Fresh from saving the world from financial meltdown, the Prime Minister this week authorised his Schools Secretary, Ed Balls, to save secondary education from the Sats.
A collective sense of relief was palpable. While Year 9 pupils cheered the demise of key stage 3 tests on national television, Steve Munby, chief executive of the National College for School Leadership, said the move was a "victory for professionalism which will reduce the burden on heads and their schools and their students".
Messrs Balls and Brown deserve huge credit for sweeping away half of the externally marked testing system at a stroke; potentially, they have thereby saved half of the Pounds 156 million bill for Sats marking.
But for primary teachers, there are mixed feelings. Indeed, the silence from all that one-hand clapping in primary staffrooms was pretty deafening. Logically, the burden that has fallen on secondaries as a result of KS3 tests is one that will continue to fall on primary schools in Year 6.
There are good educational grounds for calling time on KS2 testing. The Commons select committee on education concluded recently that the emphasis on drilling for the Sats was distorting children's schooling, while a report from Cambridge University warned the testing regime was contributing to a "pervasive anxiety" among pupils.

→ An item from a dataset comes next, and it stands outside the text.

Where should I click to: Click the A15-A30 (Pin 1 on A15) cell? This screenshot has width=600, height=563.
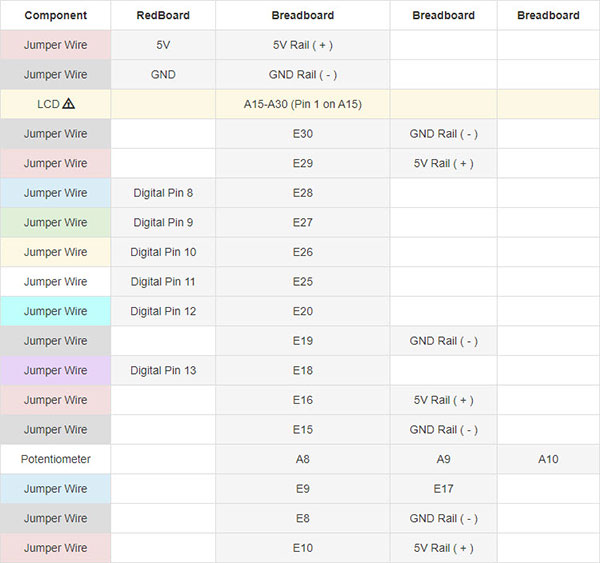pyautogui.click(x=303, y=104)
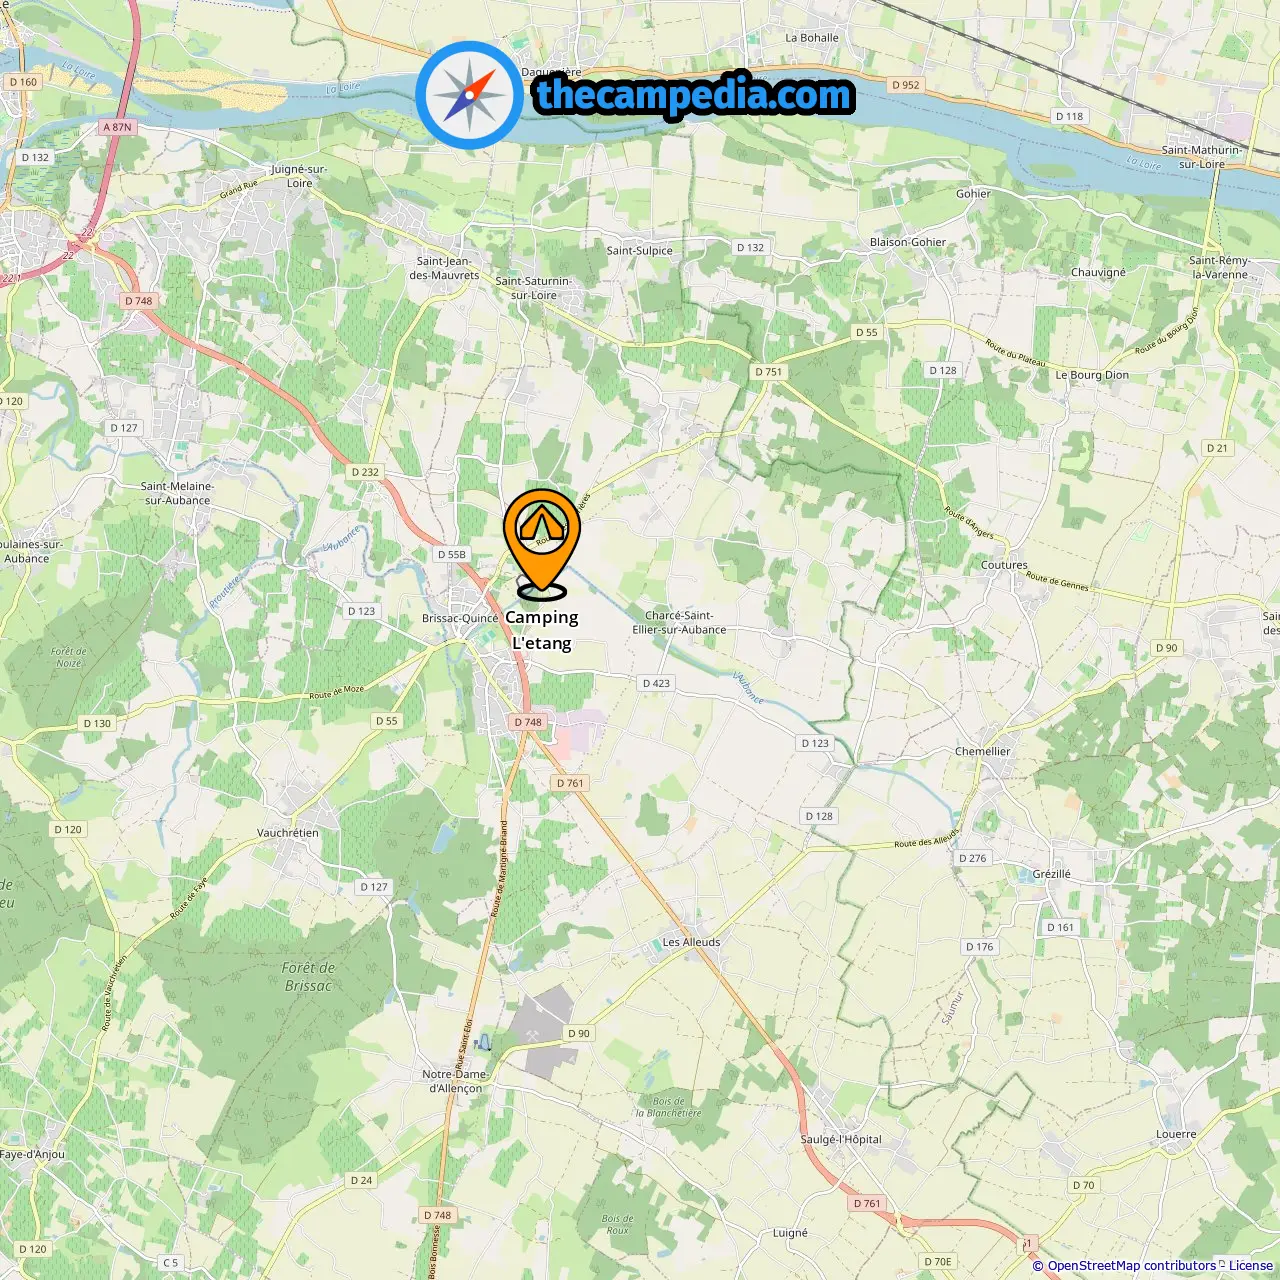Open the License link
Image resolution: width=1280 pixels, height=1280 pixels.
(x=1250, y=1266)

Politically, the case for abolition is tricky. Ministers need to be able to account for more investment by showing higher performance in all schools. While GCSEs and A-levels will in future provide the sole "output" measure for secondaries, KS2 Sats do the same for primaries.
Yet there are clear signs that the pillars of assessment and accountability set up by the Tories 15 years ago are crumbling. The review group promised by Mr Balls to tackle the demerits of testing at 11 should consider the harm school league tables do in forcing teachers to "teach to the test".
The answer could lie in the proposed report card system, borrowed from New York, which would give all schools an overall grade based on pupil performance, progress and whole-school issues such as attendance and behaviour. Well designed, such a scheme could bring an end to league tables; poorly designed, it could prove just another way of shaming and punishing those at the bottom of the heap.